Methanol and ethanol have much higher octane ratings than petrol, which makes them less likely to autoignite under pressure before the spark in internal combustion engines (knocking). The higher octane rating also allows a higher compression ratio for higher thermal efficiency and significantly more power than an equivalent petrol engine.

The heat of vaporisation is high for both methanol and ethanol, which again leads to high thermal efficiency and, with a low air-fuel ratio, reduces the cycle temperature. It also gives strong charge-cooling effects in turbocharged engines to improve knock suppression.

The high heat of vaporisation makes it harder to start a methanol or ethanol engine in cold weather. That and the lower energy content worsens fuel consumption and so shortens a car’s range. Those are the two major disadvantages of low carbon alcohols compared with petrol. The cold start is normally avoided by limiting flexi-fuel vehicles to 85% methanol (M85) or ethanol (E85), while methanol and ethanol’s improved thermal efficiency makes up for the higher fuel consumption.

Methanol and ethanol are generally safer because they are harder to ignite and release less heat when they burn (fuels should ideally only ignite under pressure with a spark, and should burn in a controlled way rather than exploding). They are also more environmentally benign. Although toxic, methanol is less toxic than petrol, important because fuels often spill and mix with groundwater. Neither methanol nor ethanol persist in surface water, and are both biodegrade. However, methanol exhausts can contain formaldehyde while ethanol can contain aldehydes.

With fuels normally being hydrocarbons, the carbon burns in oxygen to form CO2 and / or CO with hydrogen burning to form water vapour (there can also be hydrocarbons, and NOx and SOx in emissions). If produced from a renewable resource, the fuel just returns the carbon back into the atmosphere, but methanol has until now been almost all fossil fuel generated.

Produced from waste

Methanol (CH3OH) is conventionally produced from methane (natural gas). Purified methane (CH4 ) is cracked with steam in a steam reformer using a nickel catalyst at high temperature (>500°C). The methane and steam splits into syngas, a mix of H2, CO2 and CO. The syngas is cooled and compressed to around 100 bar, with the separate components reacting in a synthesis reactor to produce methanol.

“Using biomethanol would need only slight changes to filling stations and car engines.”

BioMCN’s process is similar, but accepts crude glycerine instead of methane. The crude glycerine is purified and gasified. It is purified using vacuum distillation, where it is evaporated to remove impurities.

The glycerine vapour is fed into the steam reformer as before, with distillation removing water, light alkanes and denser fractions. The resulting methanol is 99.85% methanol, which is the same purity as from methane. It reduces CO2 well-to-wheel emissions by 70% of each litre of petrol saved.
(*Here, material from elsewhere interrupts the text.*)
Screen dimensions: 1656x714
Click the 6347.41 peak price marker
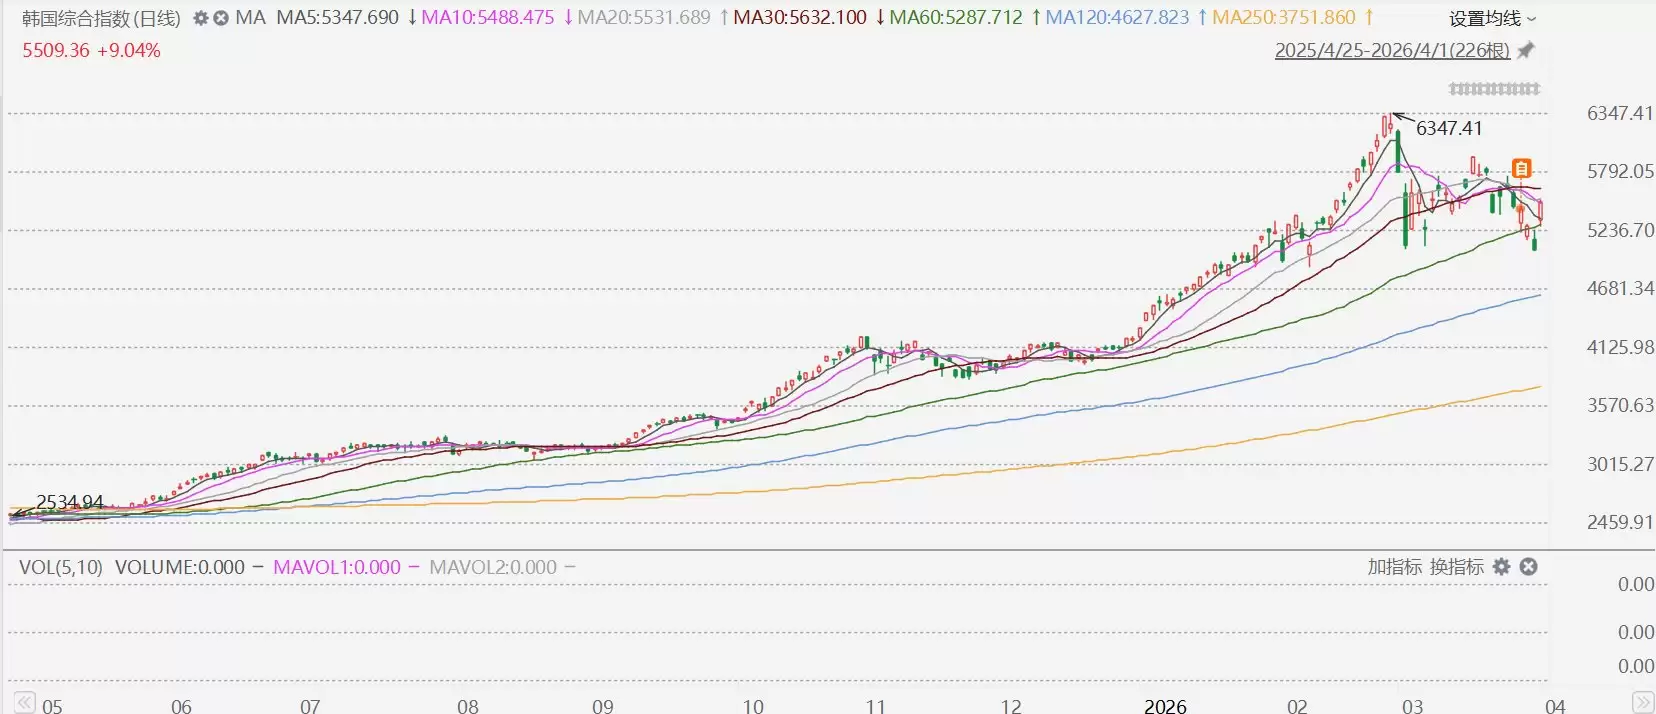click(x=1448, y=128)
Although none are as advanced as BioMCN, other companies in Europe and the US are working on biomethanol processes. It has been successfully produced from feedstocks like wood waste, grass, algae, black liquor from pulping processes, and methane gas from landfills and animal waste. It has the potential to become the least expensive of the carbon neutral biofuels.

As well as bio-MTBE, biomethanol can be used to produce MTG or petrol blends to replace petrol, biodiesel or DME to replace diesel. And, with four hydrogen atoms, methanol is also a good way of storing hydrogen. It can be converted to hydrogen when filling cars, or in the car itself (direct methanol fuel cells can convert methanol straight to hydrogen). It is a liquid and can be stored at room temperature, while hydrogen has to be at a pressure near 700 bar or temperature near -270ºC and so needs a heavy and expensive tank.

A methanol economy is a much more practical alternative than a hydrogen economy. Using biomethanol would need only slight changes to filling stations and car engines – unlike hydrogen, which would need a completely new infrastructure.